Pada zaman Nabi Muhammad SAW, ada
seorang pemuda bermata biru, rambutnya merah, pundaknya lapang panjang,
berpenampilan cukup tampan, kulitnya kemerah-merahan, dagunya menempel di dada
selalu melihat pada tempat sujudnya, tangan kanannya menumpang pada tangan
kirinya, ahli membaca Al-Quran dan menangis, pakaiannya hanya dua helai sudah
kusut yang satu untuk penutup badan dan yang satunya untuk selendangan, tiada
orang yang menghiraukan, tak dikenal oleh penduduk bumi akan tetapi sangat
terkenal di langit.
Pemuda dari Yaman ini telah lama
menjadi yatim, tak punya sanak famili kecuali hanya ibunya yang telah tua renta
dan lumpuh. Hanya penglihatan kabur yang masih tersisa. Untuk mencukupi
kehidupannya sehari-hari, Uwais bekerja sebagai penggembala kambing. Upah yang
diterimanya hanya cukup untuk sekedar menopang kesehariannya bersama Sang ibu,
bila ada kelebihan, ia pergunakan untuk membantu tetangganya yang hidup miskin
dan serba kekurangan seperti keadaannya. Kesibukannya sebagai penggembala domba
dan merawat ibunya yang lumpuh dan buta, tidak memengaruhi kegigihan ibadahnya,
ia tetap melakukan puasa di siang hari dan bermunajat di malam harinya.

★ ★ ★ ★ ★ ★ ★

Tugas Wajib 1
Sajikan bagian catatan mulai dari baris yang memuat "You are a GUI" sampai akhir catatan sebagai tabel Markdown berkolom No dan Isi, tanpa baris kosong dan tanpa gambar.

★ ★ ★ ★ ★ ★ ★

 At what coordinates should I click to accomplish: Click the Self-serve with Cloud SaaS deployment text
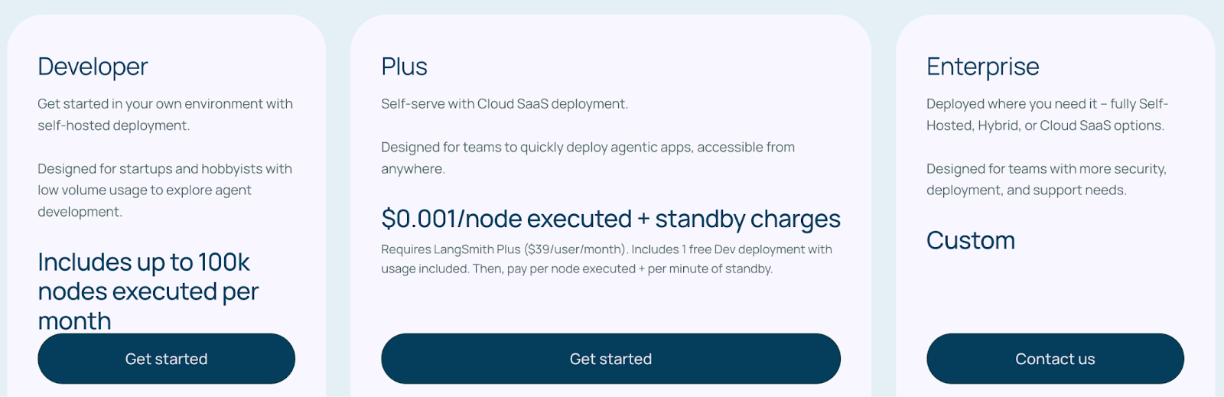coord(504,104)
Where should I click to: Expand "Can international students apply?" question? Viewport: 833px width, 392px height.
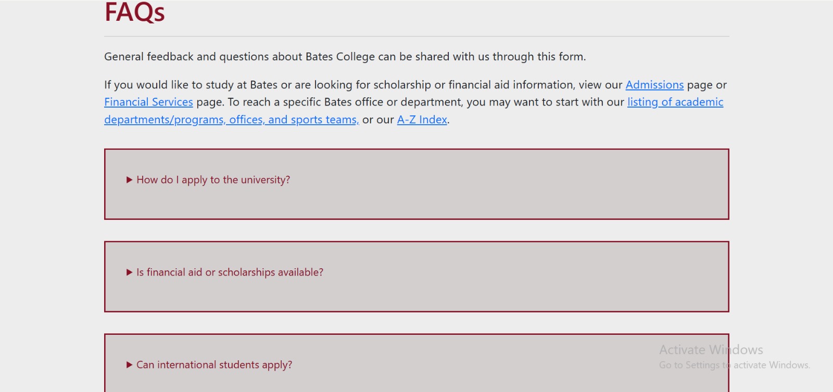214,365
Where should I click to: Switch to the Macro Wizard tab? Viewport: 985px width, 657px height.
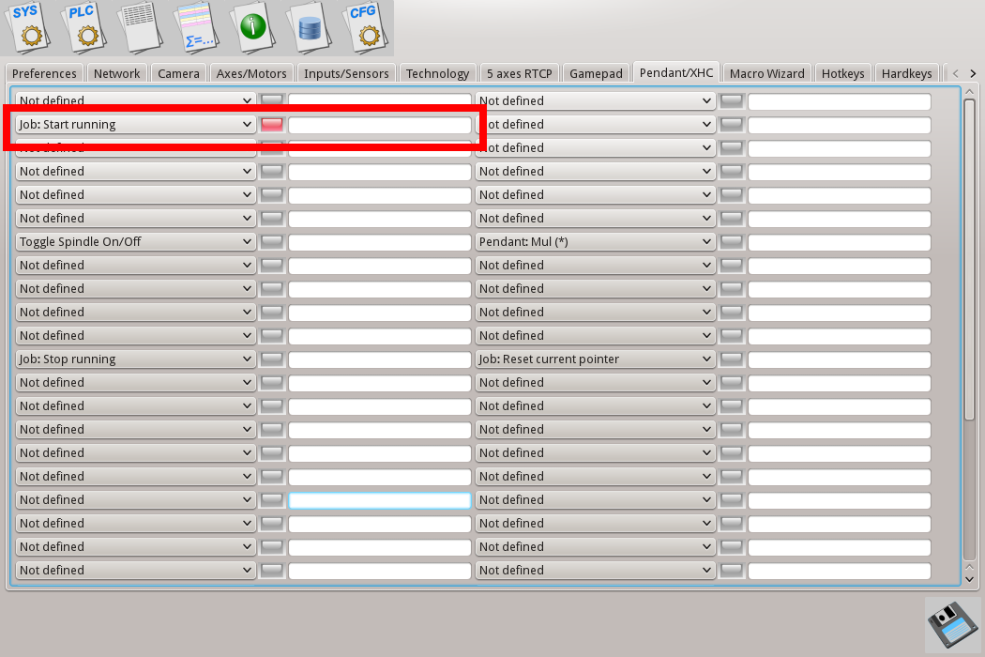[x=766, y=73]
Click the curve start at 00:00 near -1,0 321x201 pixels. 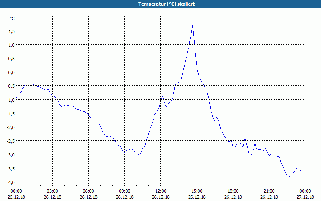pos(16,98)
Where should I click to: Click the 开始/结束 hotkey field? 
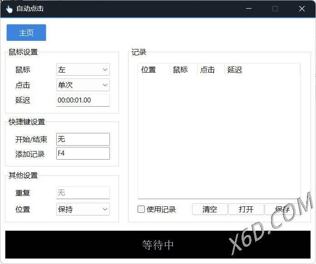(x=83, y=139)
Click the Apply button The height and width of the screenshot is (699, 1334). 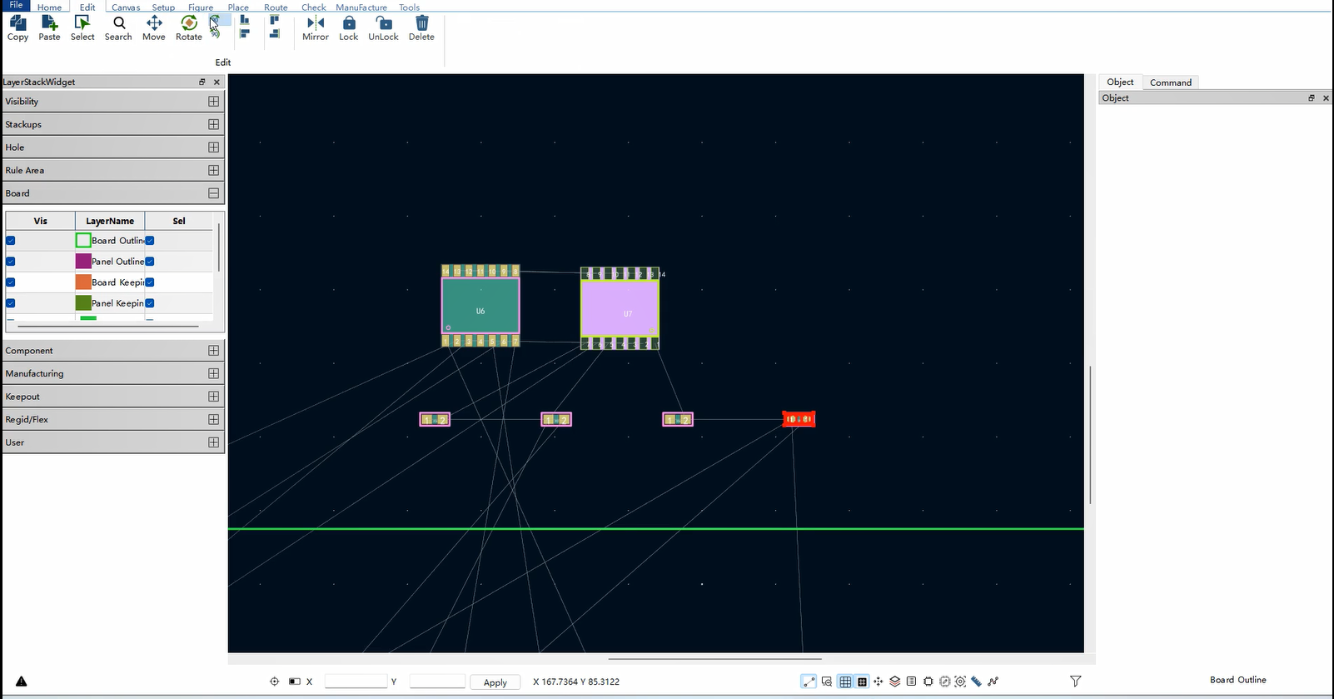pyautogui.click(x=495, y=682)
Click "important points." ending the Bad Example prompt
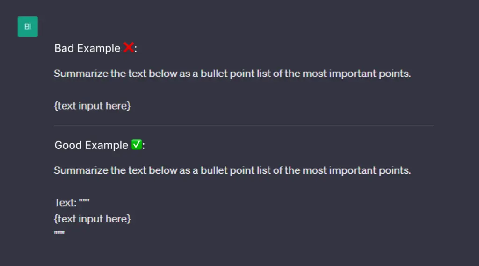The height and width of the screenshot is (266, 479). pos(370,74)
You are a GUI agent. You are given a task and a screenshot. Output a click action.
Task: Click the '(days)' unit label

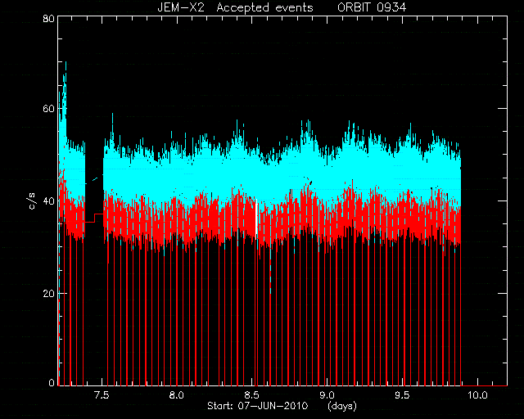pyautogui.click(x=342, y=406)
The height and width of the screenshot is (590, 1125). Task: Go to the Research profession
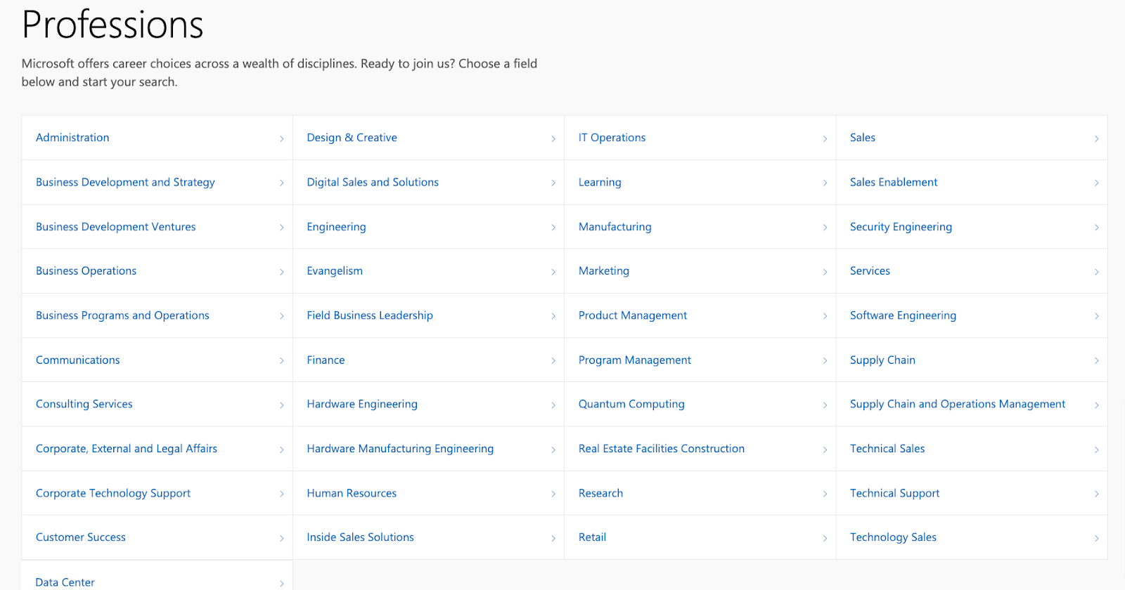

★ ★ ★ ★ ★ ★ ★

Tugas Wajib 2
Tulis ulang seluruh teks tentang pemuda dari Yaman di atas tanpa mengubah satu kata pun.

Jawaban Lengkap 1
| No | Isi |
|---|---|
| 1 | You are a GUI agent. You are given a task and a screenshot. Output a click action. |
| 2 | Task: Click the '(days)' unit label |
| 3 | pyautogui.click(x=342, y=406) |
| 4 | The height and width of the screenshot is (590, 1125). Task: Go to the Research profession |

Jawaban Lengkap 2
Pada zaman Nabi Muhammad SAW, ada
seorang pemuda bermata biru, rambutnya merah, pundaknya lapang panjang,
berpenampilan cukup tampan, kulitnya kemerah-merahan, dagunya menempel di dada
selalu melihat pada tempat sujudnya, tangan kanannya menumpang pada tangan
kirinya, ahli membaca Al-Quran dan menangis, pakaiannya hanya dua helai sudah
kusut yang satu untuk penutup badan dan yang satunya untuk selendangan, tiada
orang yang menghiraukan, tak dikenal oleh penduduk bumi akan tetapi sangat
terkenal di langit.
Pemuda dari Yaman ini telah lama
menjadi yatim, tak punya sanak famili kecuali hanya ibunya yang telah tua renta
dan lumpuh. Hanya penglihatan kabur yang masih tersisa. Untuk mencukupi
kehidupannya sehari-hari, Uwais bekerja sebagai penggembala kambing. Upah yang
diterimanya hanya cukup untuk sekedar menopang kesehariannya bersama Sang ibu,
bila ada kelebihan, ia pergunakan untuk membantu tetangganya yang hidup miskin
dan serba kekurangan seperti keadaannya. Kesibukannya sebagai penggembala domba
dan merawat ibunya yang lumpuh dan buta, tidak memengaruhi kegigihan ibadahnya,
ia tetap melakukan puasa di siang hari dan bermunajat di malam harinya.